Here you must reproduce each line of the data exactly.

══ Listed entries

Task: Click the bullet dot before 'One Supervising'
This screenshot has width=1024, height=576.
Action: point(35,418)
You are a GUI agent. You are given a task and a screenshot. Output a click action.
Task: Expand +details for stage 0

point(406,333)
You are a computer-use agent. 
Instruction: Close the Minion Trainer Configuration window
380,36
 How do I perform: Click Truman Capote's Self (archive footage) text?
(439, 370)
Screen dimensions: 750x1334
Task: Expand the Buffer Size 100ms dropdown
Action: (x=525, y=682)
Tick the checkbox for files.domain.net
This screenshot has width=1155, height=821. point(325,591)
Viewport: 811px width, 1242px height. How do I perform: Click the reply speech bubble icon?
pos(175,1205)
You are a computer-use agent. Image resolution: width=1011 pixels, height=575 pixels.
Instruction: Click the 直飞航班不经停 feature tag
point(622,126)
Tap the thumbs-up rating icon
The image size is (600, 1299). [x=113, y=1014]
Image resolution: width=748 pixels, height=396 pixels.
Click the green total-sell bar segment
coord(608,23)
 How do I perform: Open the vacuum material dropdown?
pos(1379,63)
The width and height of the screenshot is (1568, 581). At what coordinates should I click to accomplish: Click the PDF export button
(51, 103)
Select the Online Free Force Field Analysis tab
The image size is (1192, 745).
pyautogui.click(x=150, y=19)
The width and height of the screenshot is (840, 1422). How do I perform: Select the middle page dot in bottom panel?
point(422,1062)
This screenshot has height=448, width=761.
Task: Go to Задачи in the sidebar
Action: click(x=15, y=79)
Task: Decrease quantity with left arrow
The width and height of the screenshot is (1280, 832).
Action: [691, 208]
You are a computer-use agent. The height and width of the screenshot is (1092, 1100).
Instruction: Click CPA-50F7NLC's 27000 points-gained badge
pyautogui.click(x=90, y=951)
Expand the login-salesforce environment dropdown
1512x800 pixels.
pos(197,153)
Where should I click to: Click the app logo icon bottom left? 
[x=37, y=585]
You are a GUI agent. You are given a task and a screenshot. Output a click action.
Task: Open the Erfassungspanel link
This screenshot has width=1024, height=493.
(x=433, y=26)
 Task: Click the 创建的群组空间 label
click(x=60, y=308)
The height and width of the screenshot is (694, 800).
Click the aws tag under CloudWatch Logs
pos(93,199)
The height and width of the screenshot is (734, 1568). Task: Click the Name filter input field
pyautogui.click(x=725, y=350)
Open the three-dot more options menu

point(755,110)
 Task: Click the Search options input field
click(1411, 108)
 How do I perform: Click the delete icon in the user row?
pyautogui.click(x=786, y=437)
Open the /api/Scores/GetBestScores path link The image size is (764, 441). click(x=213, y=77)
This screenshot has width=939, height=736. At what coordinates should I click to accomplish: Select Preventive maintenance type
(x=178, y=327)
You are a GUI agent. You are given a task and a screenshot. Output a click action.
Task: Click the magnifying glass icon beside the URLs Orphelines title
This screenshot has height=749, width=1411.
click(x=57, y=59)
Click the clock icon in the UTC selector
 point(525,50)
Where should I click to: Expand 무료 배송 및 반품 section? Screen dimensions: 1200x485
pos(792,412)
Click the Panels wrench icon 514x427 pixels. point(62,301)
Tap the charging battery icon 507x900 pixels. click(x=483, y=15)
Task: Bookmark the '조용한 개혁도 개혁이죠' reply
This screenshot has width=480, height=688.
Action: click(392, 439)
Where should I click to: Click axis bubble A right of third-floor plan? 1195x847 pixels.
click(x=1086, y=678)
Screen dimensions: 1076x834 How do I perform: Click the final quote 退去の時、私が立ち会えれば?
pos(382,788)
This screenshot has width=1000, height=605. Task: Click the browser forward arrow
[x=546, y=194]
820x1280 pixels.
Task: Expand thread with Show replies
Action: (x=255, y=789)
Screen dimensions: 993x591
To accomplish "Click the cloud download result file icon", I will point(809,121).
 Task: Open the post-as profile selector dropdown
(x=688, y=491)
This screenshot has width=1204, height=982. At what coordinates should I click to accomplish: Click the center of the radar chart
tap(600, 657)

════

» Solution
Task: Click the bullet dot before 'One Supervising'
This screenshot has width=1024, height=576.
Action: point(35,418)
You are a GUI agent. You are given a task and a screenshot. Output a click action.
Task: Expand +details for stage 0

point(406,333)
You are a computer-use agent. 
Instruction: Close the Minion Trainer Configuration window
380,36
 How do I perform: Click Truman Capote's Self (archive footage) text?
(439, 370)
Screen dimensions: 750x1334
Task: Expand the Buffer Size 100ms dropdown
Action: (x=525, y=682)
Tick the checkbox for files.domain.net
This screenshot has width=1155, height=821. point(325,591)
Viewport: 811px width, 1242px height. How do I perform: Click the reply speech bubble icon?
pos(175,1205)
You are a computer-use agent. Image resolution: width=1011 pixels, height=575 pixels.
Instruction: Click the 直飞航班不经停 feature tag
point(622,126)
Tap the thumbs-up rating icon
The image size is (600, 1299). [x=113, y=1014]
Image resolution: width=748 pixels, height=396 pixels.
Click the green total-sell bar segment
coord(608,23)
 How do I perform: Open the vacuum material dropdown?
pos(1379,63)
The width and height of the screenshot is (1568, 581). At what coordinates should I click to accomplish: Click the PDF export button
(51, 103)
Select the Online Free Force Field Analysis tab
The image size is (1192, 745).
pyautogui.click(x=150, y=19)
The width and height of the screenshot is (840, 1422). How do I perform: Select the middle page dot in bottom panel?
point(422,1062)
This screenshot has height=448, width=761.
Task: Go to Задачи in the sidebar
Action: click(x=15, y=79)
Task: Decrease quantity with left arrow
The width and height of the screenshot is (1280, 832).
Action: [691, 208]
You are a computer-use agent. The height and width of the screenshot is (1092, 1100).
Instruction: Click CPA-50F7NLC's 27000 points-gained badge
pyautogui.click(x=90, y=951)
Expand the login-salesforce environment dropdown
1512x800 pixels.
pos(197,153)
Where should I click to: Click the app logo icon bottom left? 
[x=37, y=585]
You are a GUI agent. You are given a task and a screenshot. Output a click action.
Task: Open the Erfassungspanel link
This screenshot has width=1024, height=493.
(x=433, y=26)
 Task: Click the 创建的群组空间 label
click(x=60, y=308)
The height and width of the screenshot is (694, 800).
Click the aws tag under CloudWatch Logs
pos(93,199)
The height and width of the screenshot is (734, 1568). Task: Click the Name filter input field
pyautogui.click(x=725, y=350)
Open the three-dot more options menu

point(755,110)
 Task: Click the Search options input field
click(1411, 108)
 How do I perform: Click the delete icon in the user row?
pyautogui.click(x=786, y=437)
Open the /api/Scores/GetBestScores path link The image size is (764, 441). click(x=213, y=77)
This screenshot has width=939, height=736. At what coordinates should I click to accomplish: Select Preventive maintenance type
(x=178, y=327)
You are a GUI agent. You are given a task and a screenshot. Output a click action.
Task: Click the magnifying glass icon beside the URLs Orphelines title
This screenshot has height=749, width=1411.
click(x=57, y=59)
Click the clock icon in the UTC selector
 point(525,50)
Where should I click to: Expand 무료 배송 및 반품 section? Screen dimensions: 1200x485
pos(792,412)
Click the Panels wrench icon 514x427 pixels. point(62,301)
Tap the charging battery icon 507x900 pixels. click(x=483, y=15)
Task: Bookmark the '조용한 개혁도 개혁이죠' reply
This screenshot has width=480, height=688.
Action: click(392, 439)
Where should I click to: Click axis bubble A right of third-floor plan? 1195x847 pixels.
click(x=1086, y=678)
Screen dimensions: 1076x834 How do I perform: Click the final quote 退去の時、私が立ち会えれば?
pos(382,788)
This screenshot has width=1000, height=605. Task: Click the browser forward arrow
[x=546, y=194]
820x1280 pixels.
Task: Expand thread with Show replies
Action: (x=255, y=789)
Screen dimensions: 993x591
To accomplish "Click the cloud download result file icon", I will point(809,121).
 Task: Open the post-as profile selector dropdown
(x=688, y=491)
This screenshot has width=1204, height=982. At what coordinates should I click to accomplish: Click the center of the radar chart
tap(600, 657)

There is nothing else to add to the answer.